(Stored entries)
• • • •

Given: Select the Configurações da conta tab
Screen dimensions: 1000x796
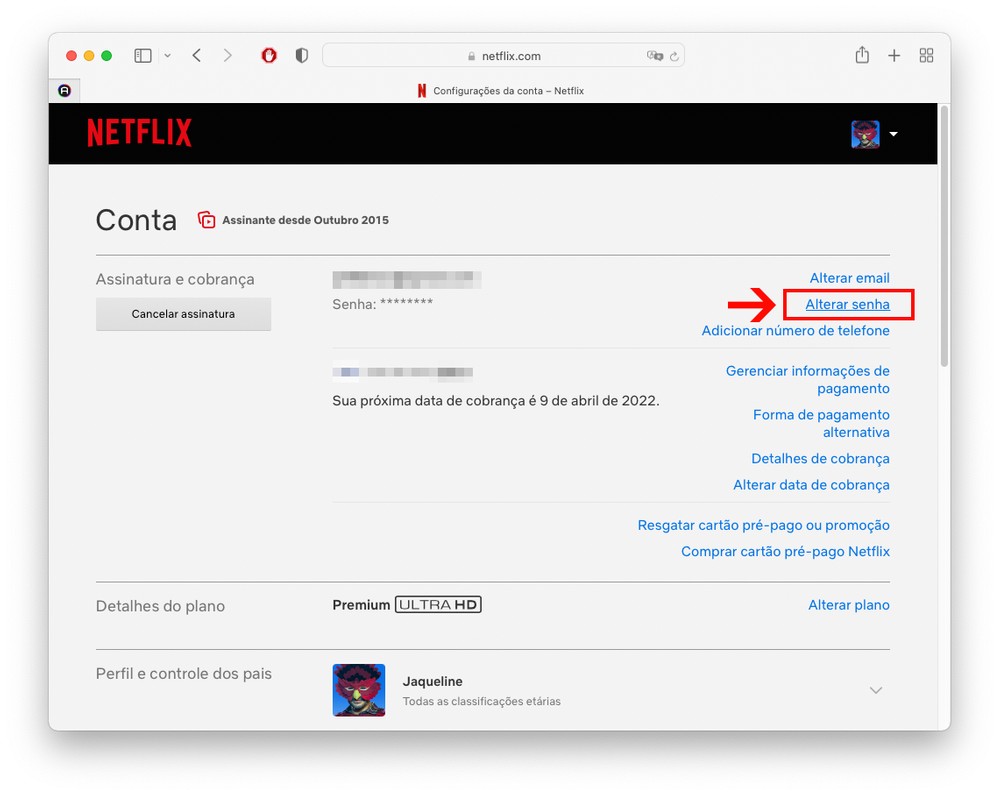Looking at the screenshot, I should pyautogui.click(x=500, y=91).
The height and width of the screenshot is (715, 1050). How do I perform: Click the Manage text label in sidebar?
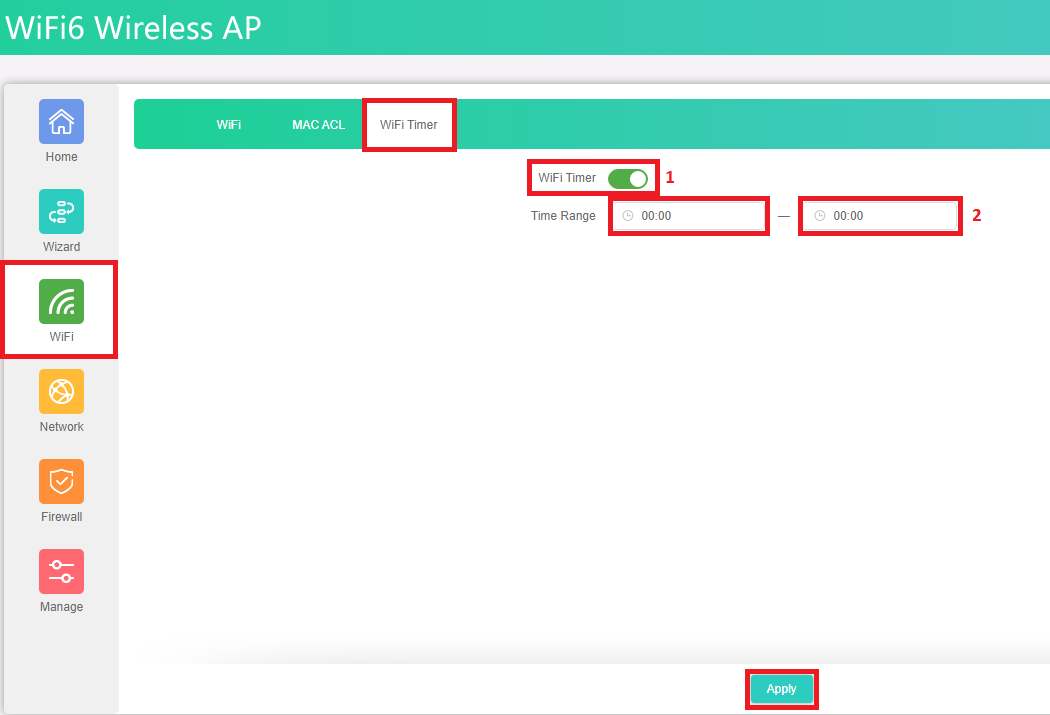[61, 607]
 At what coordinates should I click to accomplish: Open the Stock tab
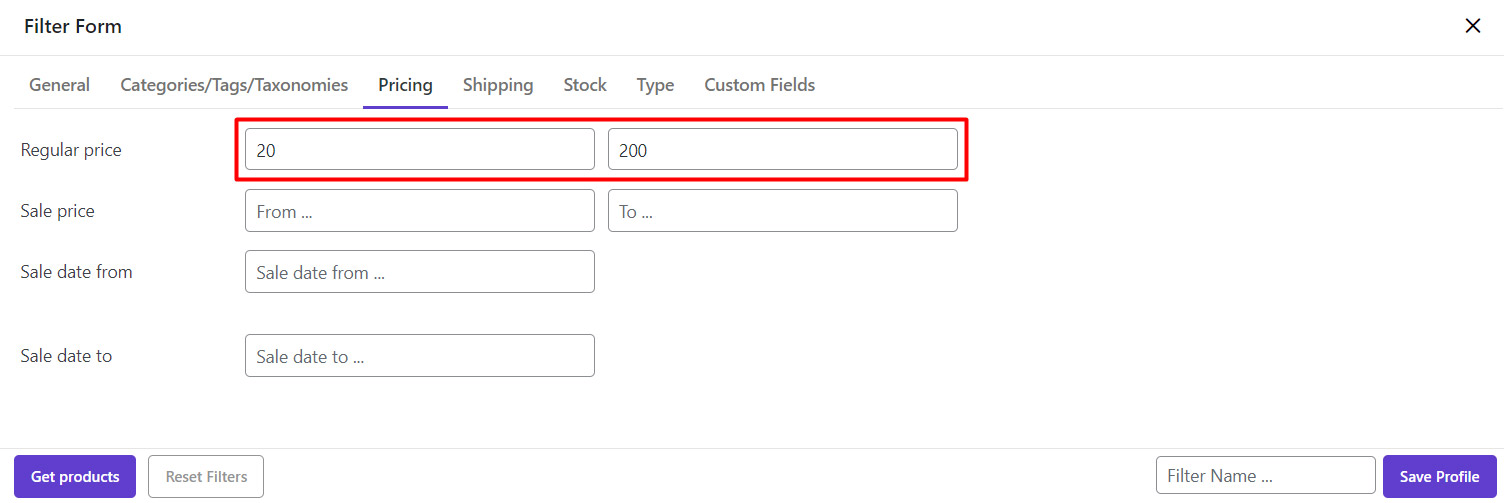(x=585, y=85)
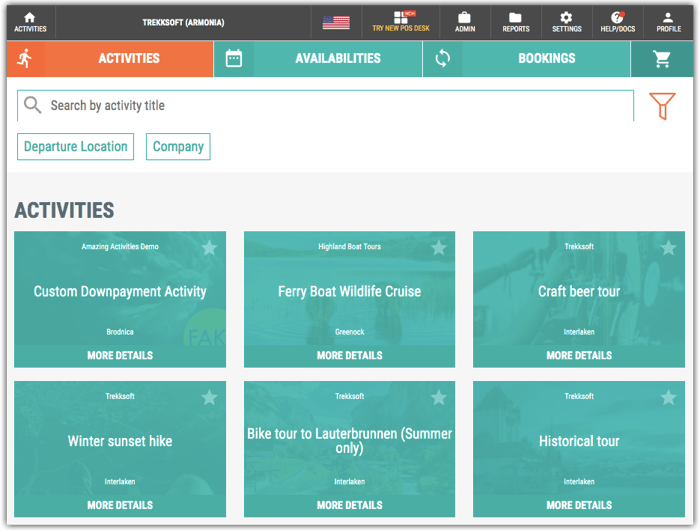This screenshot has height=530, width=700.
Task: Open Settings gear in top bar
Action: (x=566, y=22)
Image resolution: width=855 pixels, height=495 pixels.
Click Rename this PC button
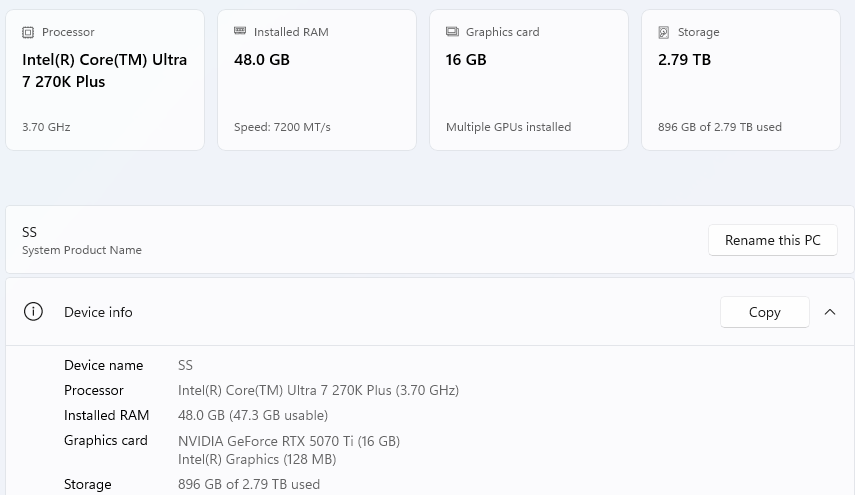773,240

• • • •

Description of the task >> Word for word, restate all of the records. Exclude the pictures.

Solution to the problem >>
Given: Select the Configurações da conta tab
Screen dimensions: 1000x796
Looking at the screenshot, I should pyautogui.click(x=500, y=91).
The height and width of the screenshot is (715, 1050). How do I perform: Click the Manage text label in sidebar?
[61, 607]
 At what coordinates should I click to accomplish: Open the Stock tab
(x=585, y=85)
This screenshot has height=530, width=700.
Task: Open Settings gear in top bar
Action: (x=566, y=22)
Image resolution: width=855 pixels, height=495 pixels.
Click Rename this PC button
773,240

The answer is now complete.